Source : Ottawa Citizen

CBC President Robert Rabinovitch has asked the federal government for a multimillion-dollar long-term boost in funding for the corporation, but is backtracking from previous statements that he wants a fixed increase of $100 million a year.

Mr. Rabinovitch will meet shortly with federal Heritage Minister Liza Frulla to discuss the CBC's request, but neither side will reveal how much the taxpayer-funded broadcaster is asking for.

Four key CBC executives due to appear today before the federal Heritage committee are expected to say that Mr. Rabinovitch was misunderstood in November when he told the same committee, and later journalists, that he needed $100 million. The bulk of that increase, he said, would be used for network programming produced out of Toronto and Montreal and not to fund cash-starved local and regional CBC shows.

A subsequent letter writing campaign organized by the lobby group, Friends of Canadian Broadcasting, generated thousands of e-mails to Prime Minister Paul Martin and MPs across the country. The campaign appears to have irritated the Prime Minister's Office and likely concerned MPs in parts of the country where the CBC is the sole broadcaster.

In a letter sent in late January to Friends spokesman Ian Morrison, CBC vice-president of communications, William Chambers, said Mr. Rabinovitch had been misinterpreted and urged Friends post a clarification on its website "in the interest of transparency and accuracy."

Mr. Chambers said in his letter the $100 million and other figures used by the CBC president "was an answer to a question from the committee and then from a journalist, not a request to the government for funding."

In his response yesterday, Mr. Morrison asked Mr. Chambers why the CBC had made no attempt to correct news reports of Mr. Rabinovitch's November remarks, correct the same impression the CBC president had left with members of the Heritage committee, or correct a letter Friends sent in early December to Ms. Frulla objecting to the apparent plan to spend so little on regional and local services.
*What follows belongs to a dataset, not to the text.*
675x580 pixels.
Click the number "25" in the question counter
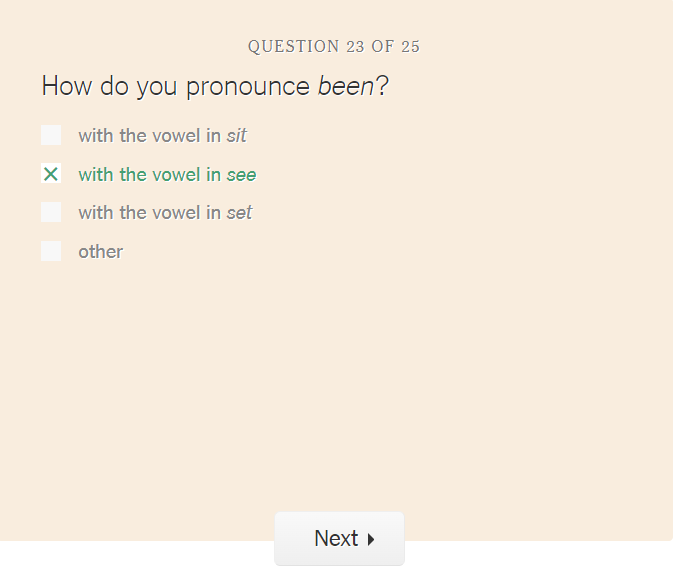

In his letter, Mr. Chambers says all "new operating funding" the CBC is seeking from the government will be spent at the local and regional level.

The CBC's base funding from government is $873 million. The broadcaster made $282 million in advertising revenue and program sales during the last financial year, plus another $227 million in other revenue from property and other non-programming sales.

The CBC caused a national protest and angered many MPs five years ago after cutting local and regional services in response to massive cuts to its budget by the Chretien government.

The CBC has lost more than 200,000 viewers to its local and regional TV supper hour programming since the cuts.